Submitted by Tomasz Mielniczuk on Sun, 11/29/2015 - 12:42

Above the law reports on the Richard Posner's recent re-review of The Case for Same-Sex Marriage: From Sexual Liberty to Civilised Commitment, a book pubished in 1996 by Yale Law School Professor William Eskridge. Posner reviewed this book before in 1997. He was asked to look at it again in the light of this year's Supreme Court decision in Obergefell v. Hodges, which invalidated prohibitions of same-sex marriage in all states. Posner traces the evolution of thinking about homosexuality in American society. Here is a thought-provoking excerpt:

But I want to say a little more about the change in public opinion that set the stage for Obergefell, and this will allow me to return to where I started in this Review, with my youthful discovery that there was this strange phenomenon called homosexuality. In those days a great many homosexuals concealed their homosexuality from heterosexuals in order to avoid the discrimination against homosexuals that was then rampant. The result was that those who flaunted their homosexuality—whose mannerisms or dress or occupations signaled homosexuality—were taken by heterosexuals to be typical of homosexuals, and were derided, especially since, in a prissier era than today, homosexual sex was criminalized by many states. (I am speaking primarily of male homosexuals, who have always received more critical attention than lesbians.)
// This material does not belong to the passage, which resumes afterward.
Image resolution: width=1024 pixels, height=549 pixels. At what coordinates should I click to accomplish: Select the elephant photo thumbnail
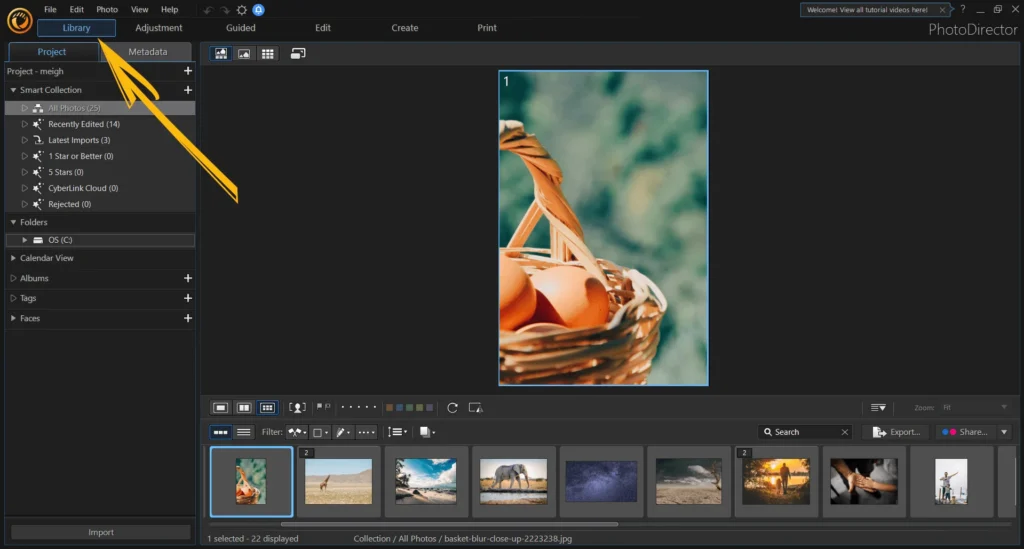pyautogui.click(x=513, y=481)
But beginning in the 1960s with the Alfred Kinsey reports revealing a greater amount of promiscuity than conventional people realized existed, there was a loosening of sexual mores in general and among its effects was an increasing tolerance of homosexuals. Gradually, as that tolerance grew, fewer homosexuals bothered concealing the fact of their being homosexual. As homosexuals not readily recognizable as such by reason of mannerism, dress, or occupation began to acknowledge, or at least cease denying or trying to conceal, their homosexuality, heterosexuals discovered that most homosexuals are indistinguishable in any respect except sexual preference from heterosexuals; and so it became difficult to understand why they should be discriminated against.